See the naughty, restless child
Growing still more rude and wild,
Till his chair falls over quite,
Phillip screams with all his might,
Catches the cloth, but then
That makes matters worse again.
Down upon the ground they fall,
Glasses, plates, forks, and all.
How Mama did fret and frown,
When she saw them tumbling down!
And Papa made such a face!
Phillip is in sad disgrace!
Does this active, little tike sound familiar? Fidgety Phil was later renamed Dennis the Menace! Based on this account, it is no wonder that ADHD has been dismissed in the past as “bad behavior” vs. a legitimate disorder! It was not until this century that ADHD began to be recognized as a medical condition and the component of being over active was not a requirement for having the disorder.
ADHD has indeed been around for a long time. It has been called by many different names over the years (Organically Driven, Minimal Brain Syndrome, Minimal Brain Dysfunction, Hyperkinetic Reaction of Childhood, and Attention Deficit Disorder) but basically has always looked the same.
Is this disorder fact or fiction? This has been a question that physicians and mental health professionals have examined for many years.
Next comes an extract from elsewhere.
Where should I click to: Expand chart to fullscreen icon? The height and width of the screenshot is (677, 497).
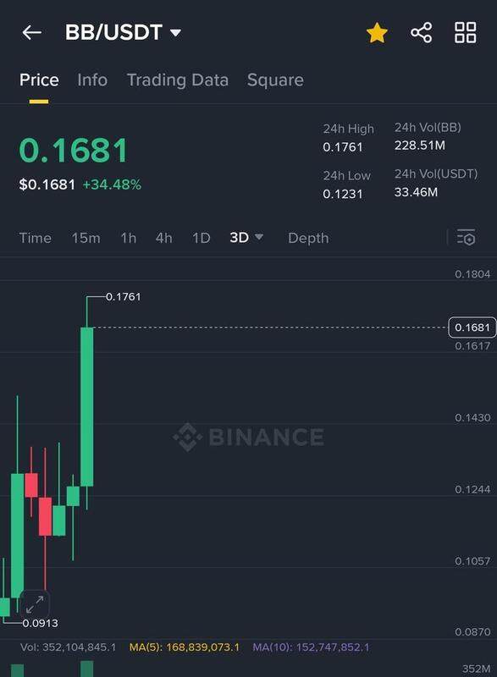tap(35, 604)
Strong evidence now suggests that the most likely cause of ADHD is a chemical imbalance located in the area of the brain responsible for attention and activity. With the help of modern technology, called a PET Scan, Dr. Alan Zametkin was able to show specific areas of the brain that control attention and motor activity in 1990. His studies showed that glucose metabolizes at a much lower rate in the ADHD brain than in a non-ADHD brain. Another medical breakthrough came in 1995 when Dr. Judith Rappaport completed a 10 year study at the National Institute of Mental Health. In her study, MRI’s were used to explore the brains of ADHD children vs. children without ADHD. The results showed conclusively that the ADHD brain was smaller on the right side. An even more amazing medical finding occurred in May 1996, when UC Irvine was finally able to identify the ADHD gene. Since ADHD has long been thought of as a genetic disorder, this discovery verifies that link. The current research now states that ADHD is 95% hereditary. So, it is not uncommon for ADHD children to have one, or more, biological relatives with the same disorder.
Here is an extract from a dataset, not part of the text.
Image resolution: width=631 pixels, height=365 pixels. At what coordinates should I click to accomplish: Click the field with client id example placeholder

It is estimated that ADHD affects 3 to 5% of the school-aged population. The characteristics of ADHD most often arise in early childhood and are marked by chronic behaviors which, in 30 to 70% of the diagnosed population, frequently continue into adulthood. In order to make a diagnosis of ADHD, the behaviors must last more than 6 months and occur before the age of 7. Some characteristics of ADHD can include: fidgeting with hands or feet, difficulty remaining seated, difficulty following through on instructions, shifting from one uncompleted task to another, frequent interrupting or intruding, difficulty entering social situations appropriately, easily frustrated, mood swings, difficulty sustaining attention or concentrating, and disorganization. The diagnosis of ADHD typically occurs once a child has entered an academic setting where difficulty with concentration or attending to tasks becomes evident.
FICTION: Ignore it – they’ll outgrow the problems eventually!
FACT: treating ADHD requires medical, psychological, and educational intervention along with behavior management techniques. Using this multi-modal approach, individuals with ADHD can begin to experience more successes and fewer failures.